Face à la recrudescence des cyberattaques visant des institutions publiques sénégalaises, la question de la résilience numérique de l’État revient au cœur du débat. Dans un entretien accordé à L’Observateur, Mamadou Kor, expert en cybersécurité et lauréat du prix du meilleur responsable sécurité des systèmes d’information francophone lors des African Bank 4.0 Awards à Accra, alerte sur l’urgence de renforcer les dispositifs nationaux de protection.
Plusieurs entités publiques ont récemment été ciblées par des cyberattaques, dont la Direction de l’Automatisation des Fichiers (DAF) et Sénégal Numérique. Pour Mamadou Kor, la question n’est plus de savoir si une attaque surviendra, mais quand.
« Aucun pays n’est aujourd’hui à l’abri. Il faut désormais comprendre pourquoi nous sommes attaqués et comment ces attaques surviennent », explique-t-il.
Selon lui, ces offensives combinent plusieurs motivations : Géopolitiques, visant la déstabilisation institutionnelle ; criminelles, à travers le vol et la revente de données ; économiques, via les rançongiciels (ransomwares) ; techniques, exploitant les vulnérabilités des infrastructures
Il souligne également la montée de la cybercriminalité transnationale, qui cible particulièrement les pays en transformation numérique rapide comme le Sénégal. L’expert rappelle que toutes les infrastructures numériques comportent des failles, mais que celles des pays en développement sont plus exposées, notamment en raison : de la dépendance aux technologies étrangères, du déficit de formation spécialisée. Du manque de mises à jour de sécurité, de budgets limités, de l’insuffisance de gouvernance cyber
« Des dispositions doivent être prises pour identifier les failles, les corriger et les gérer efficacement dans le cadre d’une stratégie nationale constamment actualisée », insiste-t-il.

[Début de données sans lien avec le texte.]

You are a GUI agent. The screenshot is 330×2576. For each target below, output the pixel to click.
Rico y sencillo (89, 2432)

Les impacts des cyberattaques dépassent largement le cadre technique : Vol et fraude à l’identité Extorsion financière, fuite de données sensibles (médicales, familiales, professionnelles) espionnage étatique, manipulation de l’opinion publique, risques d’ingérence électorale
À cela s’ajoute la possible paralysie de services essentiels : délivrance de documents administratifs, systèmes financiers, eau, transport ou énergie.
« Ces attaques érodent la confiance dans les institutions et fragilisent la souveraineté numérique », prévient Mamadou Kor.
Le Sénégal dispose-t-il des moyens techniques ?
Sur ce point, l’expert se veut rassurant : « Notre pays dispose suffisamment de compétences et les solutions techniques sont nombreuses et variées. »
Le défi réside davantage dans la gouvernance centralisée, la coordination stratégique et la mise en œuvre opérationnelle. Il plaide pour un pilotage national fort, adossé à une stratégie claire et évolutive.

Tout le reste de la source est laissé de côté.